I was here for 12 weeks. I had to do something.
But, along the way, I learned about honesty, integrity,
and cold filtered Miller Genuine Draft.
(burping)
That's an adult beverage right there.
You understand what I'm trying to say to you?
Yes. But I have just one question.
Can I borrow your underpants for ten minutes?
(drumroll)
ALL: Ah!
(phone rings)
Hello.
Oh. Hi, Jillian.
Brian, I'm reading TV Guide.
Can you explain how these cheers and jeers work again?
Well, the cheers is when they generally approve
of something on television,
and jeers is when they find some sort of fault with it.
Oh. See... yeah, I'm not quite...
We can't do this over the phone.
You're going to have to come over.
I can't come over. We're still on the run
because the town thinks Stewie's possessed.
No, they don't. Didn't you hear?
They stopped chasing you weeks ago.
What? I have to go.
Wait, wait! I have another question.
How do I know if I'm Jewish?
Are you Jewish?
No.
There you go, sport.
Thank you.
Hey, guys, thanks so much for inviting me out today.
I'm psyched to brand my first cow.
Here you are, Peter.
All fired up and ready to go.
(screams): Oh...!
Oh, yes!
Yes! Oh!
Oh, hang on a second.
(muffled screaming)
Man, Texas is great.
Back where I'm from,
a retarded guy could never have this much fun.
What did you just say?
What?
Technically, I'm retarded.
Fellas! Fellas! Can't we talk this over?
Talking is for terrorists and blacks.
In Texas, we execute the retarded.
Oh, my God! So this is how it ends?
I always thought I'd die
having to sit through the Canadian Film Festival.
I don't wish to cause you any harm, and I won't.
The end.
(neighing)
Horsey, you saved my life.
No problem, Peter.
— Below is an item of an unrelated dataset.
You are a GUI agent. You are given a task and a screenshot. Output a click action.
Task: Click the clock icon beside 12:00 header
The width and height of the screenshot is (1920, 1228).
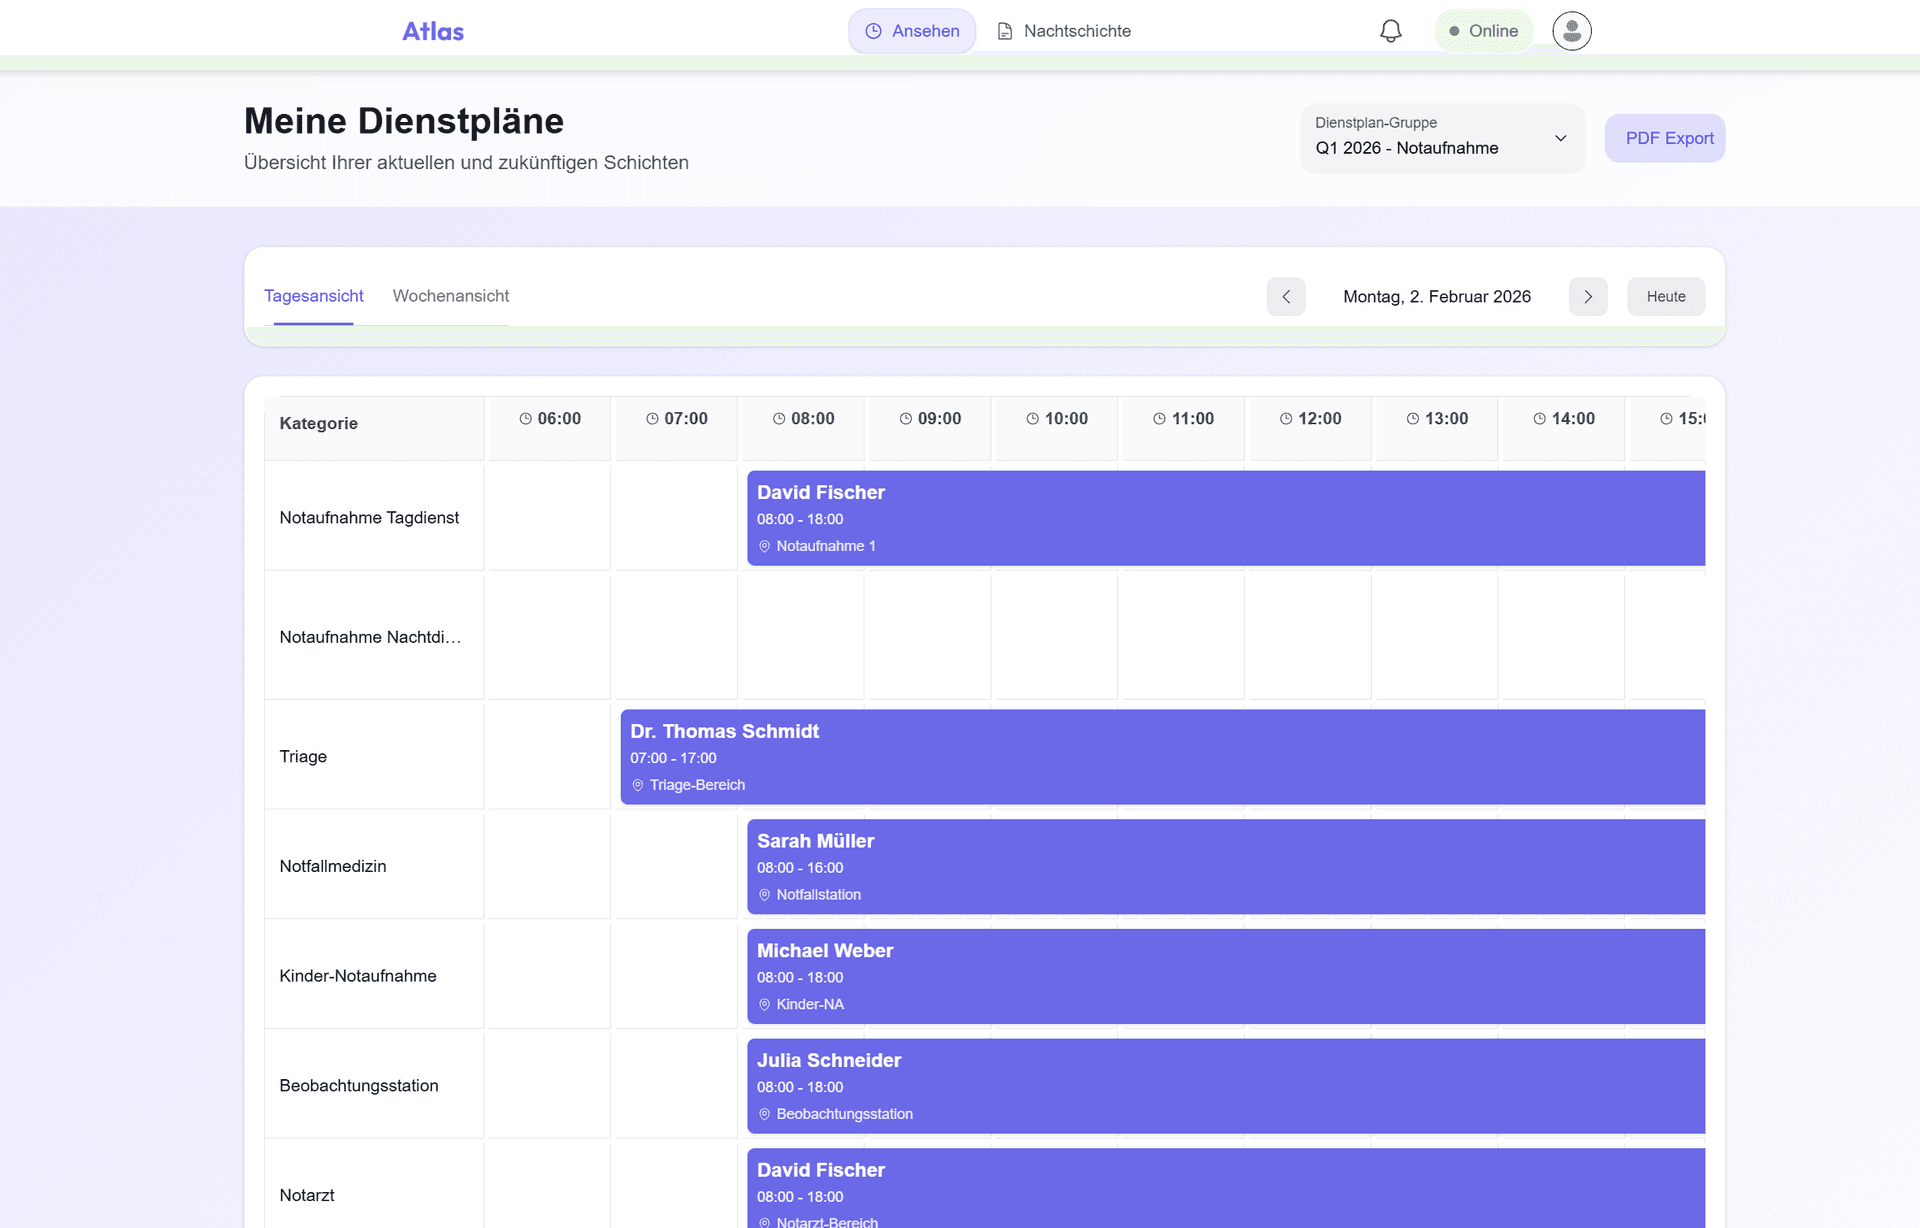(1286, 419)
Glad to help out.
Wow! Gilbert Gottfried.
That's right!
Awesome.
Now the final contestant
for our talent portion of the competition,
Stephanie Griffin.
Thank you, thank you.
Hey, what's the deal with Chunky bars, huh?
Chocolate with raisins in it?
Yeah, that's what kids want with their chocolate-- fruit.
(laughter)
Wow, that bit is killing.
Hey, Lois, great news.
We can go back to Quahog.
I know, Brian. Shh!
We're about to see if Stewie won.
Wait a minute. You know?
How long have you known?
A few weeks. Who cares?
Wait a minute. You... you've known for weeks,
and you've been lying about having to stay here?
Brian, don't you see?
This is a wholesome community with real values.
And our first runner-up is...
Miss Dixie-Ann Thomas.
Which means that Miss Stephanie Griffin
is our new Little Miss Texas!
(applause and cheering)
Oh! Oh, my God!
Oh, I never expected this.
Oh, I'm so, so honored.
(cheering stops)
Hey, that's not a girl!
It's Enrico Palazzo!
No, it's not! It's one of them queerosexuals!
Get him!
(yelling angrily)
Quick! Get on!
Thank you for all your help.
My pleasure, Peter. Anytime.
Oh, fantastic.
Hey, do you still do stand-up?
I do. I'm still touring.
Oh, wow. Can we get tickets?
Absolutely.
I'm in Atlanta next week.
Great. Oh, well, this will be fun.
It is so good to be home.
You know, I wanted us to live
in a place with real family values.
But values don't come from where you live
or who your friends are.
They come from inside, from your own beliefs.
I agree, Lois.
Like, for instance, if you're watching a TV show,
and you decide to take your values from that, you're an idiot.
Maybe you should take responsibility
for what values your kids are getting.
Maybe you shouldn't be letting your kids
watch certain shows in the first place
if you have such a big problem with them,
instead of blaming the shows themselves. Yeah.